Cougar pride over the opening of UH’s new football stadium has turned sour. UH administration, long known for taking a bad situation and making it worse, continues that tradition with a disastrous roll out of TDECU Stadium. The Houston Chronicle reports that numerous problems have plagued the supposed show piece in UH’s attempt to return to intercollegiate athletic relevance.
Five months after Cougars fans cheered its first kickoff, the University of Houston’s $128 million football stadium has drummed up as much anger and recriminations as school spirit. Students are calling for the resignation of a top UH official they contend hired an unqualified contractor to run events there. Audits are underway to investigate stadium funding and the bidding process for the contract in question. And emails . . . show that the companies responsible for running events have butted heads with administrators.

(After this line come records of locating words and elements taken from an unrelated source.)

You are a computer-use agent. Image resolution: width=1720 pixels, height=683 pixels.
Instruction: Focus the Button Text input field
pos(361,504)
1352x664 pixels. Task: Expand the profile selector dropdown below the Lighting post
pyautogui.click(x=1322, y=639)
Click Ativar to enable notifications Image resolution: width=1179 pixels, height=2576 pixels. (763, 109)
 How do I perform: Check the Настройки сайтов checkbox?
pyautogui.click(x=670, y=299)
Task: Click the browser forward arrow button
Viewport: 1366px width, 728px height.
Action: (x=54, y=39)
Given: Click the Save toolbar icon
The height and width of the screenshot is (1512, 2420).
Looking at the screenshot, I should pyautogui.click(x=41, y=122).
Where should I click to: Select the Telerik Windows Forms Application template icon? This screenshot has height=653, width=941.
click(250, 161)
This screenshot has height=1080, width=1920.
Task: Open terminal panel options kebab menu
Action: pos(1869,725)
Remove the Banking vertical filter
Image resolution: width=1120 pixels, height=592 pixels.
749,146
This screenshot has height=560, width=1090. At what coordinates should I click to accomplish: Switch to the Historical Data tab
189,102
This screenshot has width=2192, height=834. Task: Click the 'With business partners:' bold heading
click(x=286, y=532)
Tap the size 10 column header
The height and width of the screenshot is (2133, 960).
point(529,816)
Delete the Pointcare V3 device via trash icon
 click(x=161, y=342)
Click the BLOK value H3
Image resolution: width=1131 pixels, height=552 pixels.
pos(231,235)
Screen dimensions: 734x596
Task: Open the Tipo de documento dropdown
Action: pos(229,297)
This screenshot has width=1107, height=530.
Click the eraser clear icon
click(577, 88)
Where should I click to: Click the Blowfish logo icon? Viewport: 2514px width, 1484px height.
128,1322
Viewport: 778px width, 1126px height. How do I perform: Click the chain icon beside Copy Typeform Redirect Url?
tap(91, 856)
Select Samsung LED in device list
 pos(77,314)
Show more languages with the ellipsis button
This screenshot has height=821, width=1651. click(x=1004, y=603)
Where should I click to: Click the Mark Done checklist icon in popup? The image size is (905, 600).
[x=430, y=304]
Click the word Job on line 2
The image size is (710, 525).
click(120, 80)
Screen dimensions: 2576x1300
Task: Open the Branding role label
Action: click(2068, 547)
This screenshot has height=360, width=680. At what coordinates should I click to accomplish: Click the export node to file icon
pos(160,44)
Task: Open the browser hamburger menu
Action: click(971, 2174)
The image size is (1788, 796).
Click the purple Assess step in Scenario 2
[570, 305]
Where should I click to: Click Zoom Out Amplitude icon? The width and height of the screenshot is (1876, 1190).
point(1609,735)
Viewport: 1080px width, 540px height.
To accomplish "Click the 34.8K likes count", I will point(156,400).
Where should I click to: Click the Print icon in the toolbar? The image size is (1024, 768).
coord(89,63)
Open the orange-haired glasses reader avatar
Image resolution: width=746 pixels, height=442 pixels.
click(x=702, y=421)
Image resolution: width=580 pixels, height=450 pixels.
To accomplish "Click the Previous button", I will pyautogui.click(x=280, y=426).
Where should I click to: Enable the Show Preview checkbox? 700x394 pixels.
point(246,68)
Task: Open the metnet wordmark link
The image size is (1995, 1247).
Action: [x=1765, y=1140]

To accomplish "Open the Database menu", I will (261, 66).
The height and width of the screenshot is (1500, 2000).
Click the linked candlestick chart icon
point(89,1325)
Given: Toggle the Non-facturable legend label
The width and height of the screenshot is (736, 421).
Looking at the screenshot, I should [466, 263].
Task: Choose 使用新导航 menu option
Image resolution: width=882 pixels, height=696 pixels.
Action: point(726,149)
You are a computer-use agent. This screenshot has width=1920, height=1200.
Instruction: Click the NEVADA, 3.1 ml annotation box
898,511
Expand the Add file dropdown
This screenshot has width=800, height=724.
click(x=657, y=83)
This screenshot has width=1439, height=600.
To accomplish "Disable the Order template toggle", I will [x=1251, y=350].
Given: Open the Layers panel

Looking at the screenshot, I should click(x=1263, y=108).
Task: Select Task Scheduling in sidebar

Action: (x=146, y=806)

The disclosures in the emails, which shed light on the contracting process in question, are the latest in a series of concerns that have arisen about TDECU Stadium, which opened last August with great fanfare. A top UH administrator, Carl Carlucci, did not heed warnings from a UH attorney and a top athletics official when he signed a five-year contract with the companies last year, the emails show. Carlucci, the executive vice president for administration and finance, runs day-to-day operations at the flagship campus as a key aide to Renu Khator, the president and system chancellor.
Much of the problem centers around Aramark and VenuWorks, which operate at UH as Sports & Entertainment and now control food and services at the stadium. Those companies submitted a bid that did not conform with the university’s request for proposals. This was pointed out by a UH assistant general counsel and an assistant athletics director who both complained that about the VenuWorks proposal. UH awarded Sports & Entertainment the contract despite the fact that it had never operated a facility larger than 22,000 seats even though TDECU seats more than 45,0000. The issue boiled over when the UH Band classrooms at the new stadium were vandalized putting Sports & Entertainment on the hot seat as to its management of the $150 million facility.